Retirement Schemes for Working Indians

Retirement Schemes for Working Indians   Retired population is growing at a rapid pace in India. Such people are worried about their future after retirement. As inflation is growing and their earning dropping, they may like to know how to live a smooth life after retirement.

This concern is growing among every working Indians. They save their hard earned income and invest in financial plans that can give regular returns after their retirement.

It is therefore essential to look at post retirement schemes available to secure bright future after post retirement.

Retirement planning involves well-organized saving; watchful investment to generate sufficient funds to secure a decent post retirement life.

Retirement plans comes with an exclusive lifestyle fund which thoroughly lessens the risk of returns by reducing the equity exposure of investments, gradually throughout the policy period.

There are several retirement plans available to invest the gratuity and provident fund the retirees to receive at the time of retirement. One of the retirement schemes is pension plans that are offered by life insurance companies and provide regular money that may fulfil basic needs of the retiree. Besides there are government-sponsored plans, personal plans, annuities, and employer-sponsored plans.

Government-sponsored plans are the social security plan. Personal plans are the Individual Retirement Agreement (IRA), which are subcategorized according to their tax treatment.

Annuities are another retirement plan. These are contracts established with an insurance company. There are two types of annuities, fixed and variable annuities.

Employer-sponsored plans include qualified and non-qualified retirement plans. Qualified retirement plans meet the Internal Revenue Code requirements and the Employee Retirement Income Security Act of 1974 (ERISA) requirements. Non-qualified retirement plans do not conform to the IRS Code requirements.

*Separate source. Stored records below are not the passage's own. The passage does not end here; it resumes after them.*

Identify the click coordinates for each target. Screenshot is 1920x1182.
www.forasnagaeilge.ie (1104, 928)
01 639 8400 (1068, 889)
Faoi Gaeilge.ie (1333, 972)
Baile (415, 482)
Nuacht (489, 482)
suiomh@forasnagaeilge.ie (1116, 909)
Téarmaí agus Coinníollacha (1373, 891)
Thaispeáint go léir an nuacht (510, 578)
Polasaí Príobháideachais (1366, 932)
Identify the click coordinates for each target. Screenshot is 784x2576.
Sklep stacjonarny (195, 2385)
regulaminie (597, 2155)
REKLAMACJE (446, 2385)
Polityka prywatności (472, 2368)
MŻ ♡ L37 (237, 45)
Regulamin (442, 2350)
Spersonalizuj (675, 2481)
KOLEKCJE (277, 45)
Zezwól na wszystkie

These plans provide tax exemption, allowing retiree to deduct annual permissible contributions. Contributions and earnings on such funds are tax-deferred. Some of the taxes can be deferred even further through a transfer into a various type of Individual Retirement Agreement (IRA).

Pension Fund Regulatory & Development Authority (PFRDA) initiated the National Pension System (NPS) covers all concern of the retiree.  When a person is making long-term saving plan, charges or cost has great importance. The NPS charges fund management fees of 0.0102% from the government employees and 0.25% from private personnel.

The NPS is very effective, organized and flexible scheme. It has sensible investing standards for fund managers and it’s ITS performance is carefully observed by the NPS Trust, under the general regulation of the PFRDA.

It is generally seen that after retirement some people have positive outlook of life and engage in interesting activities but to some this is worrying period because they do not have any regular source of income.

So in order to avoid such face of life it is advisable to plan investments in post retirement schemes in order to lead a peaceful life.